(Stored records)

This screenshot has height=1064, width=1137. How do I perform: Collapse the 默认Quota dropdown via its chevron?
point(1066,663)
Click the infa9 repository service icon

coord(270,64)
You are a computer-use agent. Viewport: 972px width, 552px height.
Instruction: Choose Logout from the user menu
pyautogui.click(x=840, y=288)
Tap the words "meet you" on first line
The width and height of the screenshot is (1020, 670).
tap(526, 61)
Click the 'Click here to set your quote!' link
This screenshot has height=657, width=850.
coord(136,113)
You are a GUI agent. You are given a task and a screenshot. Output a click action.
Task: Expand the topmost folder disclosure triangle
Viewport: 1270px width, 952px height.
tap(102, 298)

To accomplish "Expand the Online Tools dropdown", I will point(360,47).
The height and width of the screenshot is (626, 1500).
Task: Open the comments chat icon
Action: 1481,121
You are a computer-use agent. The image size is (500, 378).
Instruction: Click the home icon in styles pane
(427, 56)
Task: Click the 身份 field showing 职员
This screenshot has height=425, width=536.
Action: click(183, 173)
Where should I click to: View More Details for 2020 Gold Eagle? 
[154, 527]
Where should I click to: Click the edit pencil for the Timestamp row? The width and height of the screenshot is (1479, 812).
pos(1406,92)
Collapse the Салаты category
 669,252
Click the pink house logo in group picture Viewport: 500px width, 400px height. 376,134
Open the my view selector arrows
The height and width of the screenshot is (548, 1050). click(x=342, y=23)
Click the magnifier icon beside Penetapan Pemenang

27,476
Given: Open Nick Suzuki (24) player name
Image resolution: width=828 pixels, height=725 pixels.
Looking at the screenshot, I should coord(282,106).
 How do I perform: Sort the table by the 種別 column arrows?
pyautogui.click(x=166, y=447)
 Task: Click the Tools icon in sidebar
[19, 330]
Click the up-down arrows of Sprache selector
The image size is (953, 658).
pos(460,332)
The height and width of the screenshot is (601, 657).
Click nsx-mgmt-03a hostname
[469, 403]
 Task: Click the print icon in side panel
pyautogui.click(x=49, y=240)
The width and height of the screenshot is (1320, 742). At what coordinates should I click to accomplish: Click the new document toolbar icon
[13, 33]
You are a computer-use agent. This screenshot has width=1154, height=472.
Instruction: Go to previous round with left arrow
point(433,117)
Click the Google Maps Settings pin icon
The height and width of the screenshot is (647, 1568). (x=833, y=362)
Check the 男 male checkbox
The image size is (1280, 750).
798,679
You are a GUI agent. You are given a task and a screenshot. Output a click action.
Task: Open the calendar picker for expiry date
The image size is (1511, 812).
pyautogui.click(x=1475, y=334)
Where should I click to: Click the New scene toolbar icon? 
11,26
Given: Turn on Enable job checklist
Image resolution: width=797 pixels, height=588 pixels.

Exercise aim: Reproduce, exactly, all the lines shown above.

Written response:
This screenshot has height=1064, width=1137. How do I perform: Collapse the 默认Quota dropdown via its chevron?
point(1066,663)
Click the infa9 repository service icon

coord(270,64)
You are a computer-use agent. Viewport: 972px width, 552px height.
Instruction: Choose Logout from the user menu
pyautogui.click(x=840, y=288)
Tap the words "meet you" on first line
The width and height of the screenshot is (1020, 670).
tap(526, 61)
Click the 'Click here to set your quote!' link
This screenshot has height=657, width=850.
coord(136,113)
You are a GUI agent. You are given a task and a screenshot. Output a click action.
Task: Expand the topmost folder disclosure triangle
Viewport: 1270px width, 952px height.
tap(102, 298)

To accomplish "Expand the Online Tools dropdown", I will point(360,47).
The height and width of the screenshot is (626, 1500).
Task: Open the comments chat icon
Action: 1481,121
You are a computer-use agent. The image size is (500, 378).
Instruction: Click the home icon in styles pane
(427, 56)
Task: Click the 身份 field showing 职员
This screenshot has height=425, width=536.
Action: click(183, 173)
Where should I click to: View More Details for 2020 Gold Eagle? 
[154, 527]
Where should I click to: Click the edit pencil for the Timestamp row? The width and height of the screenshot is (1479, 812).
pos(1406,92)
Collapse the Салаты category
 669,252
Click the pink house logo in group picture Viewport: 500px width, 400px height. 376,134
Open the my view selector arrows
The height and width of the screenshot is (548, 1050). click(x=342, y=23)
Click the magnifier icon beside Penetapan Pemenang

27,476
Given: Open Nick Suzuki (24) player name
Image resolution: width=828 pixels, height=725 pixels.
Looking at the screenshot, I should coord(282,106).
 How do I perform: Sort the table by the 種別 column arrows?
pyautogui.click(x=166, y=447)
 Task: Click the Tools icon in sidebar
[19, 330]
Click the up-down arrows of Sprache selector
The image size is (953, 658).
pos(460,332)
The height and width of the screenshot is (601, 657).
Click nsx-mgmt-03a hostname
[469, 403]
 Task: Click the print icon in side panel
pyautogui.click(x=49, y=240)
The width and height of the screenshot is (1320, 742). At what coordinates should I click to accomplish: Click the new document toolbar icon
[13, 33]
You are a computer-use agent. This screenshot has width=1154, height=472.
Instruction: Go to previous round with left arrow
point(433,117)
Click the Google Maps Settings pin icon
The height and width of the screenshot is (647, 1568). (x=833, y=362)
Check the 男 male checkbox
The image size is (1280, 750).
798,679
You are a GUI agent. You are given a task and a screenshot. Output a click action.
Task: Open the calendar picker for expiry date
The image size is (1511, 812).
pyautogui.click(x=1475, y=334)
Where should I click to: Click the New scene toolbar icon? 
11,26
Given: Turn on Enable job checklist
Image resolution: width=797 pixels, height=588 pixels.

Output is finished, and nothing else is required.